0319 - Colorectal Cancer Flashcards
What is the epidemiology of bowel cancer?
Second most frequent diagnosis of cancer, and second most frequent cause of cancer death in Australia.
Generally occurs over the age of 50.
Risk rate of 1 in 12 to 85, 1 in 1,000 to 40.
What are the risk factors for CRC?
Age >50
Family history (though 75% have no family Hx)
Personal history of CRC or polyps
IBD
Lifestyle (diabetes, alcohol, obesity)
Acromegaly
What is the interplay between CRC and the microbiome?
Microbiome believed to be associated with sessile serrated polyps, which are strongly associated with CRC.
Strong interplay between genetics and microbiome.
What are the clinical features of CRC?
Abdominal pain
Change in bowel habit
Rectal bleeding
Anaemia
Weakness
Weight loss
How can you tell right-sided from left-sided CRC?

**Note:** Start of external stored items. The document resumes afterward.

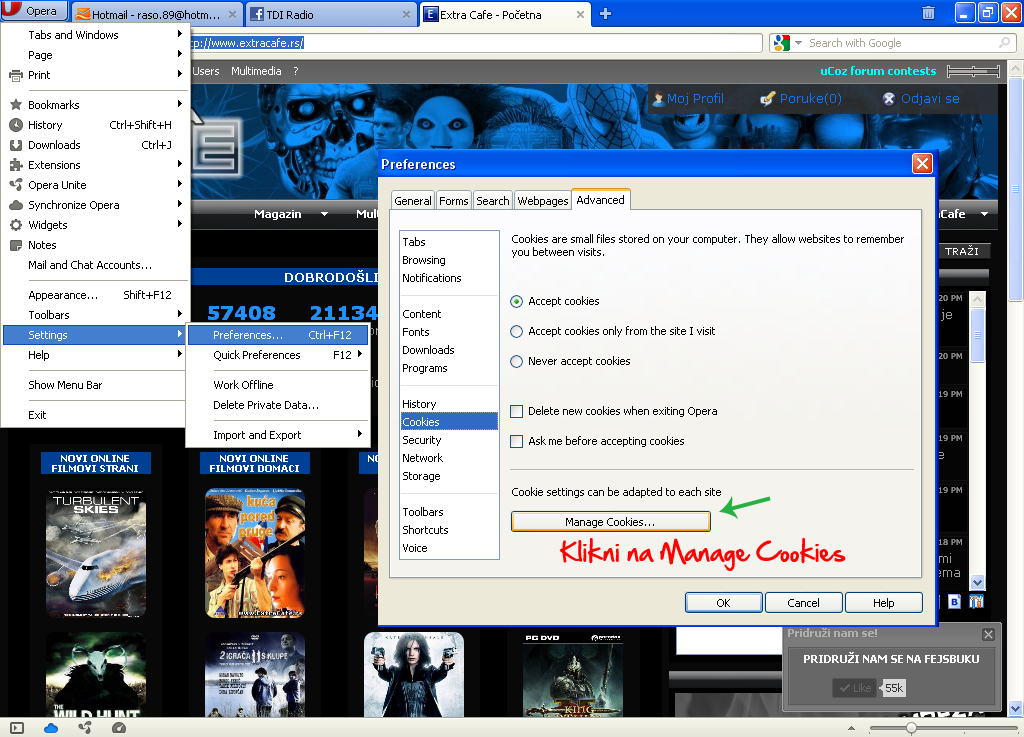The image size is (1024, 737).
Task: Click the new tab plus button
Action: click(x=605, y=13)
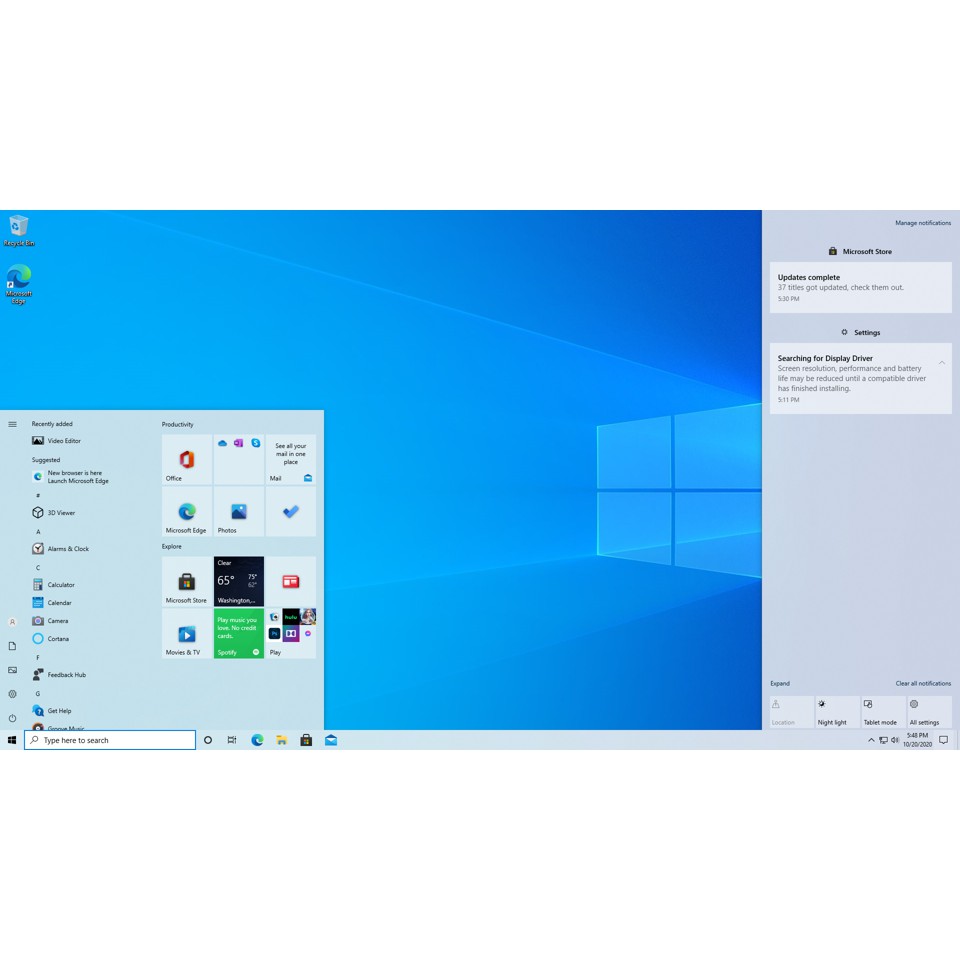Open Get Help from the app list
This screenshot has width=960, height=960.
pos(60,710)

Right sided - liquid stool, iron deficiency anaemia (occult bleeding)
Left Sided, colicky lower abdominal pain, constipation, formed stool, frank blood.
How can CRC be diagnosed?
Screening
Masses, palpable liver (mets), or lymphadenopathy
COLONOSCOPY
How does CRC develop?
Adenoma-carcinoma sequence.
Adenomatous polyp is more likely to be carcinogenic with size.
Polyps progress to cancer over 10-20 years.